Directions
Copy every entry below exactly as it appears, leaving out the images.

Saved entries
• • • • • • •

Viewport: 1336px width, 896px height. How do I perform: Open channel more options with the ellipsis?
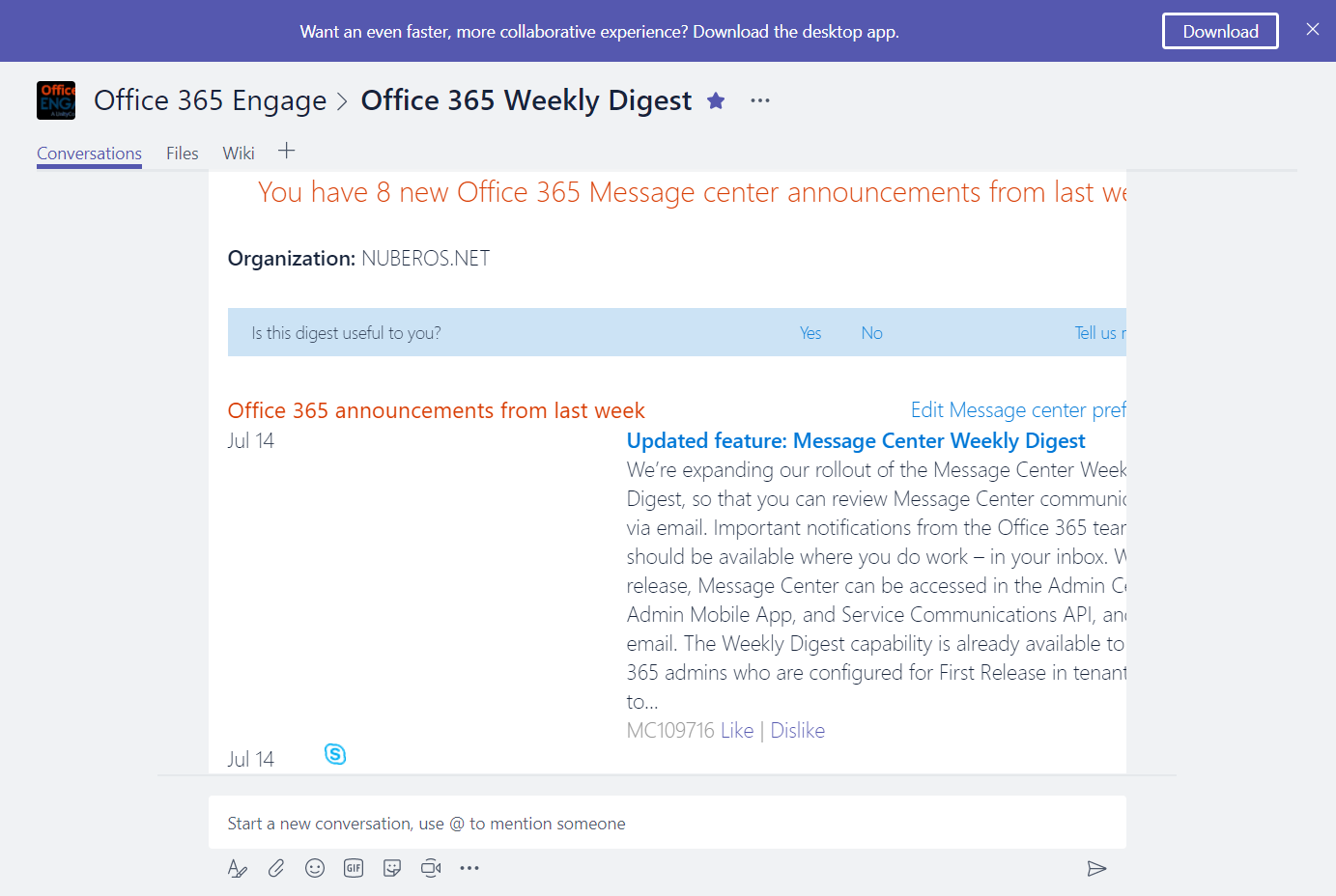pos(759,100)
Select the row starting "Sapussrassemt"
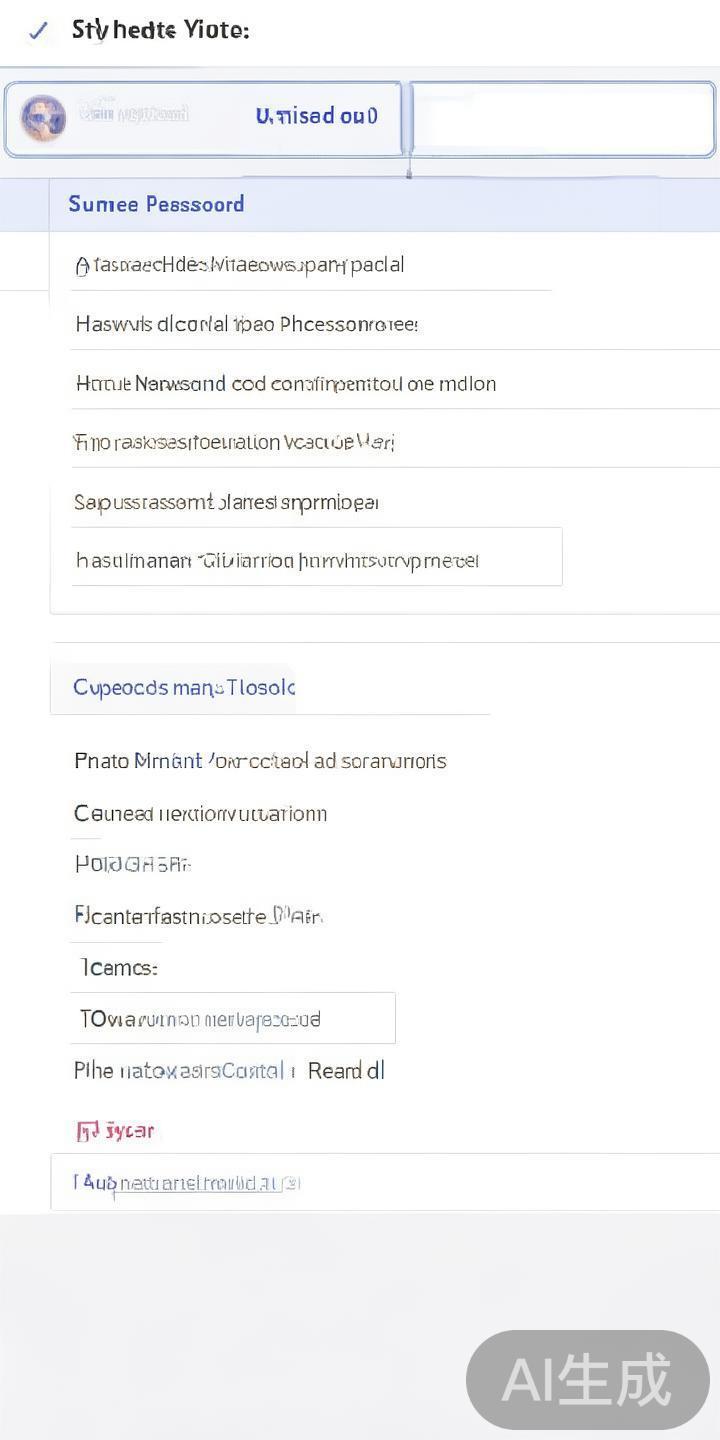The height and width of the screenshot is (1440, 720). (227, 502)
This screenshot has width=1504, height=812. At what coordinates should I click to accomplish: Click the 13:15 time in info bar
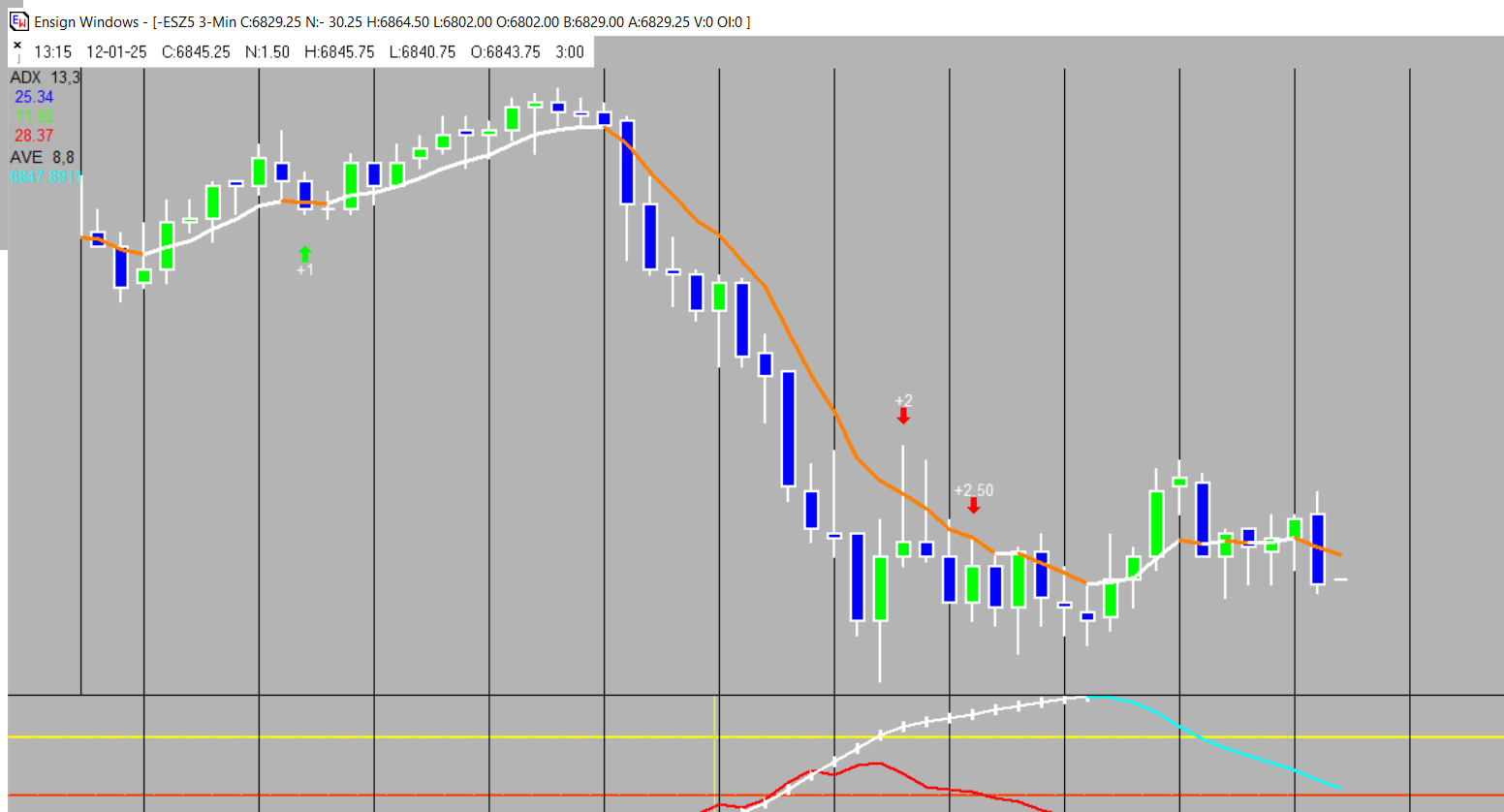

• • • • • • •

Answer to this exercise
Viewport: 1336px width, 896px height. How do I perform: Open channel more options with the ellipsis?
pos(759,100)
Select the row starting "Sapussrassemt"
The height and width of the screenshot is (1440, 720). (227, 502)
This screenshot has width=1504, height=812. At what coordinates should I click to accomplish: Click the 13:15 time in info bar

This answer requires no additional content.